◆ THE TASKS
A. Answer these about the pool-draining thread below, giving one line per answer marked to match.
(i) How many hours does pump B take to empty the pool by itself?
(ii) For how long does Mohammadmo find that pump B has to work?
(iii) What combined rate for both pumps does eakabuah give?
B. List every answer option offered for the pool-draining problem in the thread below.
C. Extend the pool-draining thread below, picking up right after its final line.

A swimming pool is full of water. Pump A takes 6 hours to empty the po

Question

A swimming pool is full of water. Pump A takes 6 hours to empty the pool completely, and pump B takes 7 hours to completely empty the pool. Phil starts to use pump A to drain the pool at 1 PM. Some time later, he completes the job using both pumps A and B together. If he wants to empty the pool completely by 6 PM, at what time should Phil start pump B?

A. 3:30 PM 
B. 4 PM 
C. 4:20 PM 
D. 4:50 PM 
E. 5 PM

Mohammadmo · Accepted Answer

(5/6 + X/7)=1
(35+6X)/42 =1
6X=7==》X=7/6 or 1&1/6 which means 1 hour and 10 minutes.

So pump B has to start the work at 4:50 such that after 1 hour and 10 minutes it completes the work at 6 pm.
6:00- 1:10= 4:50
Option D

Posted from my mobile device

MathRevolution · Answer

=>

Suppose Phil starts pump  B  at time  x. 
 
Pump  A  works for  5  hours, and pump  B  works for  6 – x  hours.

Pump  A  empties  \frac{1}{6}  of the pool in  1  hour and pump  B  empties  \frac{1}{7}  of the pool in  1  hour.

So, 
 (\frac{1}{6})*5 + (\frac{1}{7})(6-x) = 1 , and, after multiplying both sides by  42  we obtain  35 + 36 – 6x = 42.

Thus,  x = 4 + \frac{5}{6}  and pump  B  begins work at 4:50 pm.

Therefore, the answer is D.
Answer: D

eakabuah · Answer

Very nicely done by  Mohammadmo . I really like your solution due to its simplicity. I will surely stick to your approach in future on the actual GMAT exams.

Here is my very lengthy version of the solution.

Let the time Pump A alone will work be x and the time both Pumps will work be y.
There is a time constraint of emptying the tank by 6pm after commencing at 1pm.
This means that our first equation will be 
x+y=5 ..........(1)
If Rab is the rate of operating both pumps, and Ra is the rate of operation of Pump A, then we can write the second equation as follows:
xRa+yRab=1 ..........(2)
But Ra=1/6, and Rab = 1/6 + 1/7 = 13/42
So putting Ra=1/6 and Rab=13/42 into (2) yields x/6 + 13y/42 = 1 
7x + 13y = 42 .........(3)
(1)*7 yields 7x + 7y = 35 .....(4)
(3)-(4) yields 6y=7
y=7/6
Meaning both pumps has to be operated for a period of 7/6hrs which is equivalent to 1hr 10 minutes.
Pump B has to be switched on at 6:00-1:10 = 5:60-1:10 = 4:50pm.

So answer is D.

Posted from my mobile device

Kinshook · Answer

Given:  A swimming pool is full of water. Pump A takes 6 hours to empty the pool completely, and pump B takes 7 hours to completely empty the pool. Phil starts to use pump A to drain the pool at 1 PM. Some time later, he completes the job using both pumps A and B together.

Asked:  If he wants to empty the pool completely by 6 PM, at what time should Phil start pump B?

◆ SOURCE EXCERPT
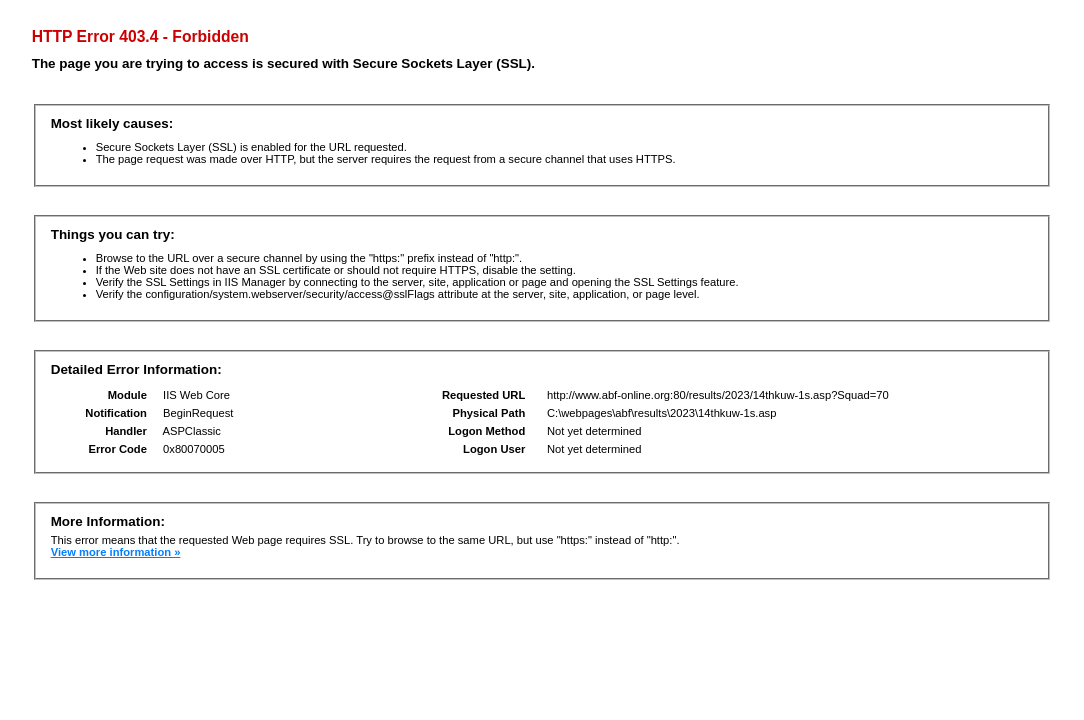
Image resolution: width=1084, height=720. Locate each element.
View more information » (116, 552)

◆ ANSWERS TO THE PROBLEMS
A.
(i) 7 hours
(ii) 1 hour and 10 minutes
(iii) 13/42

B.
A. 3:30 PM
B. 4 PM
C. 4:20 PM
D. 4:50 PM
E. 5 PM

C.
Let Phil starts pump B x hours after 1 PM.

Work completed by that time = x/6
Work balance = 1 - x/6 = (6-x)/6

Rate = 1/6 + 1/7 = 13/42
Time needed to complete balance work = \frac{(6-x)}{6} / \frac{13}{42} = \frac{6-x * 42}{6 * 13} = \frac{7 (6-x)}{13}

Total time needed = x + \frac{7 (6-x)}{13} = 6 PM - 1PM = 5 hours
 \frac{13x + 42 - 7x}{13} = 5 
6x + 42 = 65 
x = 23/6 = 3 5/6 hours = 3 hours 50 mins

Let Phil starts pump B 3 hours 50 mins after 1 PM. at 4: 50 PM

IMO D

Gmat2Cracker · Answer

please explain how 6-x is used here?
I understood for pump A work done in 5 hours. But for B, I am not able to understand. Shouldn't the time for B= 5-x ?

sharathnair14 · Answer

This can be solved through a fairly simple way 
Since the time for A to complete the work is 6 hrs & the time for B to complete the work is 7 hours, 
Assume the pool capacity to be 4200 units.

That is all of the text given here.